# LingoTax GNN Deduction Predictor — Training Notebook

This notebook trains the GNN model on synthetic tax-profile data.
Designed to run in **Google Colab** with GPU acceleration.

**Author:** LingoTax Team (HackAI 2026)

## Cell 1: GPU Check

In [None]:
# Cell 1: Check GPU availability and print CUDA info
import torch
print(f'PyTorch version: {torch.__version__}')
print(f'CUDA available:  {torch.cuda.is_available()}')
if torch.cuda.is_available():
    print(f'GPU device:      {torch.cuda.get_device_name(0)}')
    print(f'CUDA version:    {torch.version.cuda}')
else:
    print('WARNING: No GPU detected. Training will run on CPU (slower).')

## Cell 2: Install Dependencies

In [None]:
# Cell 2: Install dependencies (robust PyG install for Colab)
import subprocess, sys, torch

# Core deps
subprocess.check_call([sys.executable, '-m', 'pip', 'install', '-q',
    'pandas', 'numpy', 'scikit-learn', 'joblib', 'matplotlib'])

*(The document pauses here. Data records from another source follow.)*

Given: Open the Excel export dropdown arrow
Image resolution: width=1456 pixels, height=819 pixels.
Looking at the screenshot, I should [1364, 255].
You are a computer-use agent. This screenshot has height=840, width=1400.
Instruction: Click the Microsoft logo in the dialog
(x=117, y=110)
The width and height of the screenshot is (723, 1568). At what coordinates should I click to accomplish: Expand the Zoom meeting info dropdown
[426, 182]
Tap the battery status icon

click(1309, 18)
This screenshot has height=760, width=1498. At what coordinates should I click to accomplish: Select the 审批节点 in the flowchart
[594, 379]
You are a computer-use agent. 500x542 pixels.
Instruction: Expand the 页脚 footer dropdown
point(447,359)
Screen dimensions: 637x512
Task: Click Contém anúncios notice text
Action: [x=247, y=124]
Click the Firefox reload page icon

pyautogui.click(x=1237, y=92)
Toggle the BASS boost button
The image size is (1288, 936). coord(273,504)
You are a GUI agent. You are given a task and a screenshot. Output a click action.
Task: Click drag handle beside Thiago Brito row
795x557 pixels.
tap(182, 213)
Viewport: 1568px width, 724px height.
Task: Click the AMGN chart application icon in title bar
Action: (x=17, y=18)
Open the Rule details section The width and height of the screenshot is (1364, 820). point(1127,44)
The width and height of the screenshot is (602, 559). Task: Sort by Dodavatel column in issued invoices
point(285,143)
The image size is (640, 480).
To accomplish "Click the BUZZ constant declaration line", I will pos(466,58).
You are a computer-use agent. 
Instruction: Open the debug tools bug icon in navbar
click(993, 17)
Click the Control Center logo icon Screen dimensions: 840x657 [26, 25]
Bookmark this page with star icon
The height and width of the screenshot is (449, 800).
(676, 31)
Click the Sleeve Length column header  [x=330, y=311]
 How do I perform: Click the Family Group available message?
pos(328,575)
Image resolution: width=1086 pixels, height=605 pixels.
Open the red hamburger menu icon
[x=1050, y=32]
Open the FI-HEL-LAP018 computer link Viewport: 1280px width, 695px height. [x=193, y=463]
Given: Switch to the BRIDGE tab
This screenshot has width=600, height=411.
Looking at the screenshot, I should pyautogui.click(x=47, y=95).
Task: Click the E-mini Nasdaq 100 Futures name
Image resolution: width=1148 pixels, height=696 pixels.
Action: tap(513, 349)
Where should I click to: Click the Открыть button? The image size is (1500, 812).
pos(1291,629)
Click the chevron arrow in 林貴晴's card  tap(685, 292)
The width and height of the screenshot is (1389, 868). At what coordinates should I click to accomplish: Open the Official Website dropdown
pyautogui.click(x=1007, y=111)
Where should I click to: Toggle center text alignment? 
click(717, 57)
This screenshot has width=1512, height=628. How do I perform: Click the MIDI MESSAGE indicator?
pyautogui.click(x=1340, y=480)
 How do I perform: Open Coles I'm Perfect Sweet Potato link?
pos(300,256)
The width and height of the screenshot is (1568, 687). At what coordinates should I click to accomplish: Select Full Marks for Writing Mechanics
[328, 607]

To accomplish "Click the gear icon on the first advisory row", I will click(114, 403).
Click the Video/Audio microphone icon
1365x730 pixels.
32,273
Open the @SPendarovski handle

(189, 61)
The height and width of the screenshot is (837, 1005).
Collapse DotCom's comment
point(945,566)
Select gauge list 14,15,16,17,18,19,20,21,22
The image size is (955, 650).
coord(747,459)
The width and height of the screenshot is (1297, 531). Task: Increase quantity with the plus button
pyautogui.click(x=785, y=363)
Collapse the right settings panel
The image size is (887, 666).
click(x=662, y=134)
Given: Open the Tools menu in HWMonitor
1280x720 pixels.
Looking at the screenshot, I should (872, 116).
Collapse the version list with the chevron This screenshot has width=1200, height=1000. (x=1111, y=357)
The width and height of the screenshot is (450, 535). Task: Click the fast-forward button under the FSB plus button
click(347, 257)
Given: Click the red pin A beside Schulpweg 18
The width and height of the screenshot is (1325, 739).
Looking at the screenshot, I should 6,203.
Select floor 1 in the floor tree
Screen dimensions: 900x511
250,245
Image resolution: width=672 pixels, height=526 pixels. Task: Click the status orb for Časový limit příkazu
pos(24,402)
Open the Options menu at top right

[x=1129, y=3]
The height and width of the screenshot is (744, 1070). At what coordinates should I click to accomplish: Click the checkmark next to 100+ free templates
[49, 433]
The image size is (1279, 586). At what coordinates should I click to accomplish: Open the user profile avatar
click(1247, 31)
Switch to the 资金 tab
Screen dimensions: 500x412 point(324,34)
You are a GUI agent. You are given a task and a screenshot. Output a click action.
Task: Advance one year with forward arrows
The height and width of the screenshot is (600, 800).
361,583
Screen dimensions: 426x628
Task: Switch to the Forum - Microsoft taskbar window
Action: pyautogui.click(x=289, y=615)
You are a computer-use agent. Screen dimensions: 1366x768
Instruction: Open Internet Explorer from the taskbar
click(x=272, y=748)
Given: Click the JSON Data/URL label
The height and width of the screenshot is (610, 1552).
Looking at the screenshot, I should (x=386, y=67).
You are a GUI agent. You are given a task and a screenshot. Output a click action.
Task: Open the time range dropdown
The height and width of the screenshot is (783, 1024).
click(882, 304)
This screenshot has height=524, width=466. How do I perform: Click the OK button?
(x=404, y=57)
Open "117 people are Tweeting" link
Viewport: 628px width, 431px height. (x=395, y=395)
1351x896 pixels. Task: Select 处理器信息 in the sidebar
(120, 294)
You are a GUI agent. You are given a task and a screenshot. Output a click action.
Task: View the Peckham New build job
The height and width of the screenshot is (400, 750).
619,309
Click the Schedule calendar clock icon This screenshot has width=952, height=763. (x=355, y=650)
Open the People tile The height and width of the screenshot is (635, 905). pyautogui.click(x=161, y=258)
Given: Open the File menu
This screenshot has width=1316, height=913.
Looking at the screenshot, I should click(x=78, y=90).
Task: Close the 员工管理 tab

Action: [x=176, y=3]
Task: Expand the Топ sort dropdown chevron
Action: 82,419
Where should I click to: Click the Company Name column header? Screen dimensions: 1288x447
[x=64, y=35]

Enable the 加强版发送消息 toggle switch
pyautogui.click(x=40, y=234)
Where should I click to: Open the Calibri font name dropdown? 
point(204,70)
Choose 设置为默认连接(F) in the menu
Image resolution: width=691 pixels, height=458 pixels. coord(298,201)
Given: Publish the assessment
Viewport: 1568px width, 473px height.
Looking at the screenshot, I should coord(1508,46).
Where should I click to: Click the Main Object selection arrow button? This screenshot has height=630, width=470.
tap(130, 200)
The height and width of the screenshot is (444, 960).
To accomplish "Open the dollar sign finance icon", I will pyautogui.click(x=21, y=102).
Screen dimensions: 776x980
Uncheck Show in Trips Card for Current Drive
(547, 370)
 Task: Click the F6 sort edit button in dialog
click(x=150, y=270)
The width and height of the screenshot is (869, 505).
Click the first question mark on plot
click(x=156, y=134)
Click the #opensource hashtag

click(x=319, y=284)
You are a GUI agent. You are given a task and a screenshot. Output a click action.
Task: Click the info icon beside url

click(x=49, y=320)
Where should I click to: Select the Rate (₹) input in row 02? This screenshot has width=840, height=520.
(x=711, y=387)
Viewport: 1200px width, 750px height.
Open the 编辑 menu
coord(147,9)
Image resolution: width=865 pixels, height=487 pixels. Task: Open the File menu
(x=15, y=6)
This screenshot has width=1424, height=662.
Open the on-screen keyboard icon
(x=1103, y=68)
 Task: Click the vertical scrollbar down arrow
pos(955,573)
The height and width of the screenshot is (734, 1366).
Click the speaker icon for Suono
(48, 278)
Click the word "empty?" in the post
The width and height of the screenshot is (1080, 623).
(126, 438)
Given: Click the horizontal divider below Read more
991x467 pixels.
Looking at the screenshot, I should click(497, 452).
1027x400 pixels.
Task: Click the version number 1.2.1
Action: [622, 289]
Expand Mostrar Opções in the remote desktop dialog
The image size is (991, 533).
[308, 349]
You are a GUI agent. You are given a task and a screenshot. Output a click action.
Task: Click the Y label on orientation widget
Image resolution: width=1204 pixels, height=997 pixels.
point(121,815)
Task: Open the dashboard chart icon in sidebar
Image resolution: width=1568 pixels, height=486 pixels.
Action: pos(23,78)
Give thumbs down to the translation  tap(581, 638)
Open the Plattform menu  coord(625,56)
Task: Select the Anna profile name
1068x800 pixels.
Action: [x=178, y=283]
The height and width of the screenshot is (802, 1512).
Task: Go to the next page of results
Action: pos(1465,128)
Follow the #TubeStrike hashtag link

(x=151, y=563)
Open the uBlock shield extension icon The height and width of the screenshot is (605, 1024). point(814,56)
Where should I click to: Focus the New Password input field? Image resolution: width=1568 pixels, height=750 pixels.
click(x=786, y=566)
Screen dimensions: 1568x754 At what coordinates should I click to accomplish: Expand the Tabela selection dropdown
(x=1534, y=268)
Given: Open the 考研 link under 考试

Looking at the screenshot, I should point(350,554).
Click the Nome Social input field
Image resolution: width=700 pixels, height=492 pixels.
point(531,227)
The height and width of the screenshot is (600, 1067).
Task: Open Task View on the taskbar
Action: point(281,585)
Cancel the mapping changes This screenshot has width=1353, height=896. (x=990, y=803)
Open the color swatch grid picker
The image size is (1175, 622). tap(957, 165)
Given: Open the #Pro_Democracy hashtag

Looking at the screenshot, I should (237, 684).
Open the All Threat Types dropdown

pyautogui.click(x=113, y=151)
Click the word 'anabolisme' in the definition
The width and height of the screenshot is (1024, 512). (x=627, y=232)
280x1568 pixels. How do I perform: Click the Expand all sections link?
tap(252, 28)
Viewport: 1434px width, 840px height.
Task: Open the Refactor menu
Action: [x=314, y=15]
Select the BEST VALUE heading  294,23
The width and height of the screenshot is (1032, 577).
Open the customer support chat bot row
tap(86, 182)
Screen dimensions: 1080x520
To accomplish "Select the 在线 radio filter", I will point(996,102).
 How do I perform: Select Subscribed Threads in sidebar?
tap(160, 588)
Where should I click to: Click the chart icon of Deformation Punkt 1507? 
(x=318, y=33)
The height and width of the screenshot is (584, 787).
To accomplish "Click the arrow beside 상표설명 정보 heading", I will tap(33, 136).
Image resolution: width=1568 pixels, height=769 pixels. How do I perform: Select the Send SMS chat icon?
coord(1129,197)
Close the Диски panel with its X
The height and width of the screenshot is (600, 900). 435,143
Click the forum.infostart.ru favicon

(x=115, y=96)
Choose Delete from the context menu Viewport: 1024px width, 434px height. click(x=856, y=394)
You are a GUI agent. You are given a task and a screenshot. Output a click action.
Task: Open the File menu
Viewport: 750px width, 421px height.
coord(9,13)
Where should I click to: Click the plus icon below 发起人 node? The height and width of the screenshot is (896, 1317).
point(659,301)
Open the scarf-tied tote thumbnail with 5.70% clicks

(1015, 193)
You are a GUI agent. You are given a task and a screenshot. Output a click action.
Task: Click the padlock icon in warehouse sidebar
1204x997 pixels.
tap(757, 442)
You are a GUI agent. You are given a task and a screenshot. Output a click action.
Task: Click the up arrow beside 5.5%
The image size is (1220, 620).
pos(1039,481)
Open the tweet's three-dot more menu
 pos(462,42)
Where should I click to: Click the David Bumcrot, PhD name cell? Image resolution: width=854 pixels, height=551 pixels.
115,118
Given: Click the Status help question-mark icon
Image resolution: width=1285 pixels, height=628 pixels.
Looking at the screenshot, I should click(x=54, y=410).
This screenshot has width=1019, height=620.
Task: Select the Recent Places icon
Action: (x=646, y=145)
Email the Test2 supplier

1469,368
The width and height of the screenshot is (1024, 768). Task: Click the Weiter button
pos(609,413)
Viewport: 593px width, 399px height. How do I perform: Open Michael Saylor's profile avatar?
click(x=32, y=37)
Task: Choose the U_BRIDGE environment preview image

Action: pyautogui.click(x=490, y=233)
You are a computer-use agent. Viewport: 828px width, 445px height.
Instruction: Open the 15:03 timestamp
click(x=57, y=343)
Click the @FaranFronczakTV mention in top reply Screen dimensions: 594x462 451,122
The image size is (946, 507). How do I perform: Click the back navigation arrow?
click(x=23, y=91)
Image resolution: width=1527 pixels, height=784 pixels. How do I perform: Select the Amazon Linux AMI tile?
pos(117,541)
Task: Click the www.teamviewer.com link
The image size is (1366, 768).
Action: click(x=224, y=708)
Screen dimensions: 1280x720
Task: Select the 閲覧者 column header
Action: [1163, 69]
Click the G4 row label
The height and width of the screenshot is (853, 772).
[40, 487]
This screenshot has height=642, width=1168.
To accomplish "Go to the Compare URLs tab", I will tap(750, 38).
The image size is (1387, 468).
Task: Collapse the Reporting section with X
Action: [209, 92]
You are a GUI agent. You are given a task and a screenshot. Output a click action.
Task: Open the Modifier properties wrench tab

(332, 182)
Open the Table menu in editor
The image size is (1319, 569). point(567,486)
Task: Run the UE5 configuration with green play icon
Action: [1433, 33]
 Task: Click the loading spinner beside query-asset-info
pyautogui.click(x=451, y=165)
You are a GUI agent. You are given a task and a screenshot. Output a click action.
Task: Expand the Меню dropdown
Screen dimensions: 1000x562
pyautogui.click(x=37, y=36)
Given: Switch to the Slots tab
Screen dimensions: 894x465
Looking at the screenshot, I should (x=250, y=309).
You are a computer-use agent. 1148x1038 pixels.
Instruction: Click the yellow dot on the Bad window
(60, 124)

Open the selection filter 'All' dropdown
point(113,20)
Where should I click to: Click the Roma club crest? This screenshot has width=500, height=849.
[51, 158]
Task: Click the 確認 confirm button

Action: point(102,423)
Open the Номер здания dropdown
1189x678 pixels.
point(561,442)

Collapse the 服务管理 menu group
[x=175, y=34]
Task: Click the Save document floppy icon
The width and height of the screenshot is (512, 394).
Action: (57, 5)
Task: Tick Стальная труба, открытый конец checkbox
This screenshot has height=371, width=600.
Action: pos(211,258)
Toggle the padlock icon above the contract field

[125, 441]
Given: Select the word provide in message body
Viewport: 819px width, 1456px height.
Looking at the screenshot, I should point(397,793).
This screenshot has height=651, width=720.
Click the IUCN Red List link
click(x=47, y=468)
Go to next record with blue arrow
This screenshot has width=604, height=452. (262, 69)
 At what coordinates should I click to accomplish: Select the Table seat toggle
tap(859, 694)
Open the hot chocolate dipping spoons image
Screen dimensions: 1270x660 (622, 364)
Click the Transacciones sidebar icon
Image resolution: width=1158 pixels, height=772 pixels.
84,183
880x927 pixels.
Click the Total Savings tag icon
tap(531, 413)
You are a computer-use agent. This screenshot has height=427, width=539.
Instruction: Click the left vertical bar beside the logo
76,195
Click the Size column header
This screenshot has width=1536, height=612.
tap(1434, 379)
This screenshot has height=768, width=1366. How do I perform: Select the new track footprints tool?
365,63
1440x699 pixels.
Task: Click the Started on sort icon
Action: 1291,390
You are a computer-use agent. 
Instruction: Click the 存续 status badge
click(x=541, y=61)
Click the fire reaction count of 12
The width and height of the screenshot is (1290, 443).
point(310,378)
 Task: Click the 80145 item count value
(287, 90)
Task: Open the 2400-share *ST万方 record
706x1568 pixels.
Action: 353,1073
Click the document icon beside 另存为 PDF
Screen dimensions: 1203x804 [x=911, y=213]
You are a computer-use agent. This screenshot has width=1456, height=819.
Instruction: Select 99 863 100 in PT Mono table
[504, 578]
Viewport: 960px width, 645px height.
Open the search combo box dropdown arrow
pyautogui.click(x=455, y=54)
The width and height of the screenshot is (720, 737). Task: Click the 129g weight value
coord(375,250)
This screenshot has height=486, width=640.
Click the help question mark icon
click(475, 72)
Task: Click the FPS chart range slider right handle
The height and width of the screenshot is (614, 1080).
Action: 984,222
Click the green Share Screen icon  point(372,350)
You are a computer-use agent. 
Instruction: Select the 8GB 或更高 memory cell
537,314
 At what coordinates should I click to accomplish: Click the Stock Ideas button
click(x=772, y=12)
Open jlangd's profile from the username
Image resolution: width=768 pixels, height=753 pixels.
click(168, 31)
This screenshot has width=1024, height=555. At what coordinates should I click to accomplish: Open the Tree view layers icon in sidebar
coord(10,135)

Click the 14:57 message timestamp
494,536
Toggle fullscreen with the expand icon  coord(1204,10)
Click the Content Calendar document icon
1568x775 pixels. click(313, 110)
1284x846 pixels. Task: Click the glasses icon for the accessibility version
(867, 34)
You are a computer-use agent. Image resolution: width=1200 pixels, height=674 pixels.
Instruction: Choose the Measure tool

# PyTorch Geometric — install matching your torch+CUDA version
TORCH_VERSION = torch.__version__.split('+')[0]  # e.g. '2.1.0'
CUDA_VERSION = torch.version.cuda or 'cpu'       # e.g. '12.1' or None
CUDA_TAG = f'cu{CUDA_VERSION.replace(".", "")}' if CUDA_VERSION != 'cpu' else 'cpu'

print(f'Installing PyG for torch={TORCH_VERSION}, cuda={CUDA_TAG}')
try:
    subprocess.check_call([sys.executable, '-m', 'pip', 'install', '-q',
        'torch-geometric',
        '-f', f'https://data.pyg.org/whl/torch-{TORCH_VERSION}+{CUDA_TAG}.html'])
    print('PyTorch Geometric installed successfully!')
except Exception as e:
    print(f'PyG install failed ({e}). Falling back to MLP mode (no graph convolution).')
    print('The model will still work — just without GraphSAGE layers.')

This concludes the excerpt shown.